原発敷地内に設置されているカメラの映像が、テレビで放映されていましたが、ロシアの戦車部隊が入り口のバリケードを突破した後、敷地内に照明弾を放ち、ウクライナ側の警備隊がいる場所を把握したうえで、銃やミサイルの閃光が光っているシーンが見えました。いまのところ、原子炉に被害は確認されておらず、周辺の放射線の観測装置にも異常はないそうです。
そうはいっても、何たる愚行か。チェルノブイリ(1986年)や福島(2011年)で起こった惨事を見てきていないのでしょうか。
ザポリージャ原発には、出力100万kWの原子炉が6基あります。仮にこれらの原発が爆発した場合、チェルノブイリの10倍の被害になると、ウクライナの外相が心配していました。
チェルノブイリでも放射性物質がヨーロッパ中に拡散しました。その10倍となると、世界への汚染が想像できません。核の大惨事を引き起こす「狂気の沙汰(madness)」(トーマスグリーンフィールド米国連大使)であることは間違いありません。武力紛争に関わるジュネーブ条約でも、原発への攻撃は固く禁止されています。

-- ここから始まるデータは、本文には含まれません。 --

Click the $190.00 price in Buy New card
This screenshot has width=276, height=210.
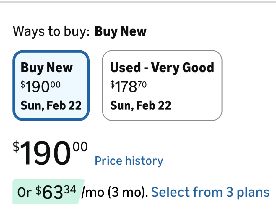click(x=40, y=86)
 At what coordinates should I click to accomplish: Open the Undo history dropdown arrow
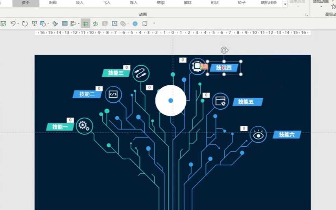[x=18, y=24]

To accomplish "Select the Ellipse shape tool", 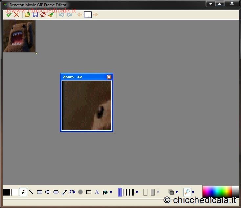I will click(x=48, y=192).
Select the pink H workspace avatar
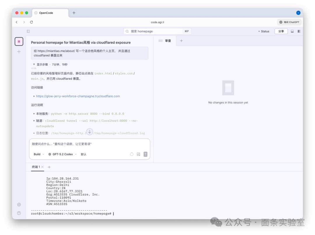Viewport: 315px width, 235px height. point(19,41)
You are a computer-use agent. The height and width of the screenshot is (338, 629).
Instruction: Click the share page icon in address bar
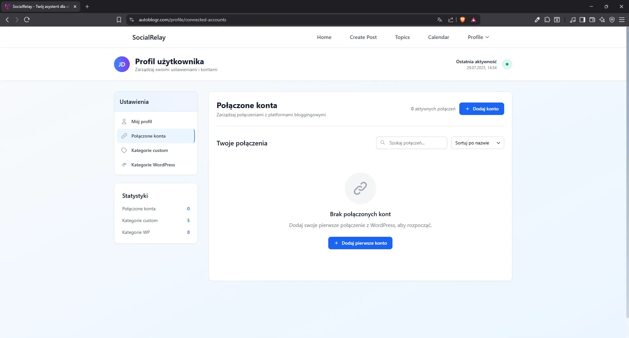[451, 20]
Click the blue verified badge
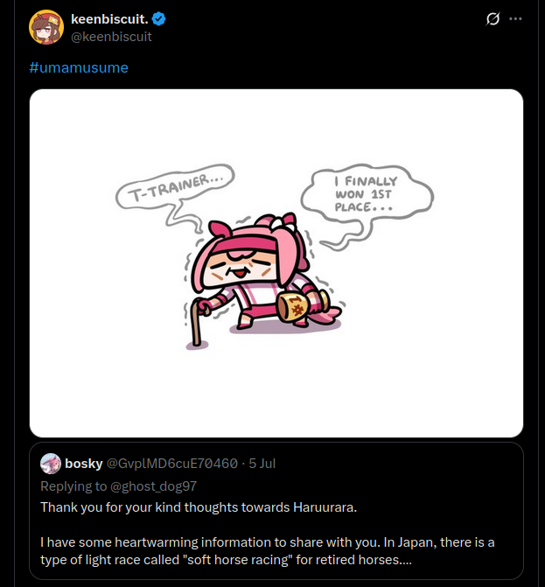 click(x=160, y=19)
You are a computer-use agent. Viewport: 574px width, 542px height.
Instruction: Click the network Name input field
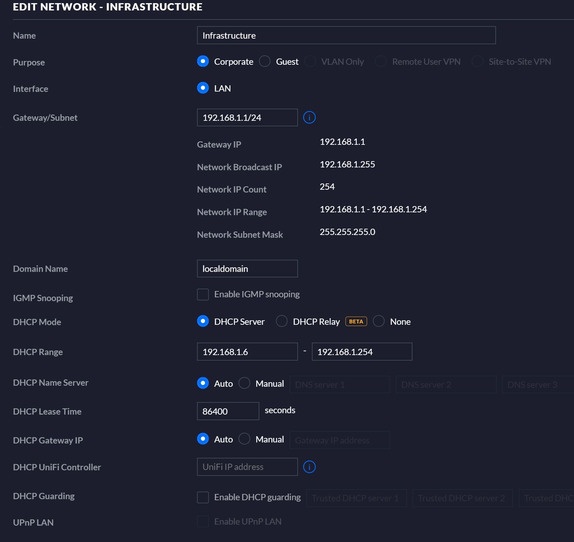(x=346, y=36)
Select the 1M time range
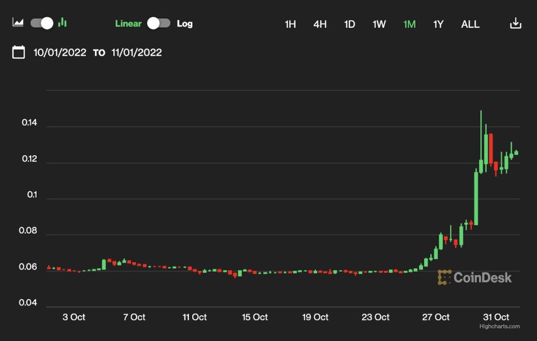Viewport: 537px width, 341px height. point(409,24)
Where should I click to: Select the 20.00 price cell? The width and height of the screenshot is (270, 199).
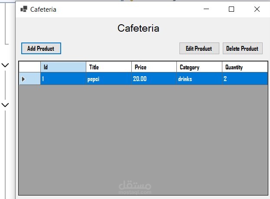pyautogui.click(x=154, y=78)
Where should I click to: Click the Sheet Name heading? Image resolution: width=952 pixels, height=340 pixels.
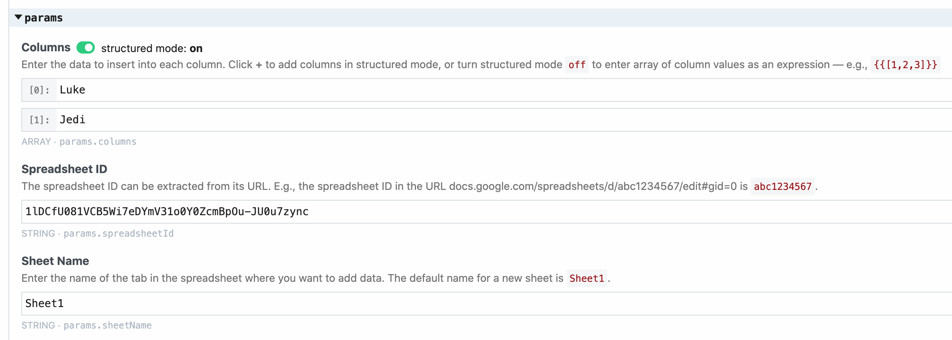pos(55,261)
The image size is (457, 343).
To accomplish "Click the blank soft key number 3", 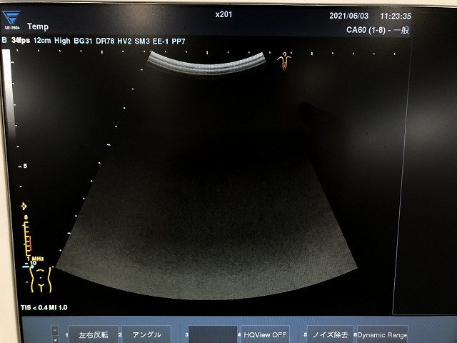I will click(213, 334).
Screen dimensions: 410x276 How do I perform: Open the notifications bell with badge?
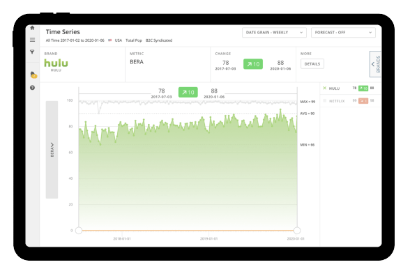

ひるがえって、日本の原発の安全対策にも触れておきましょう。福島の事故を教訓に、2013年に施行された原発の新規制基準には、「テロ対策」も入っています。例えば、2001年の米国中枢同時テロのように、航空機を衝突させた場合でも、原子炉の建屋が丈夫なような造りを要求しています。
たとえ、原発をコントロールする「中央制御室」が破壊されたとしても、別に緊急時制御室を備えた「特定重大事故等対処施設」の設置も要求しています。
私は当時、新基準づくりの現場で取材しており、「戦争で狙われた場合はどうか」と質問したことがあります。そのときは「戦争は国の防衛に関わるため、管轄外」とそっけなく交わされた記憶があります。
日本もこうした有事にどう対応すべきか。もはや起こりえない想像の世界ではなくなったことに、怒りを覚えます。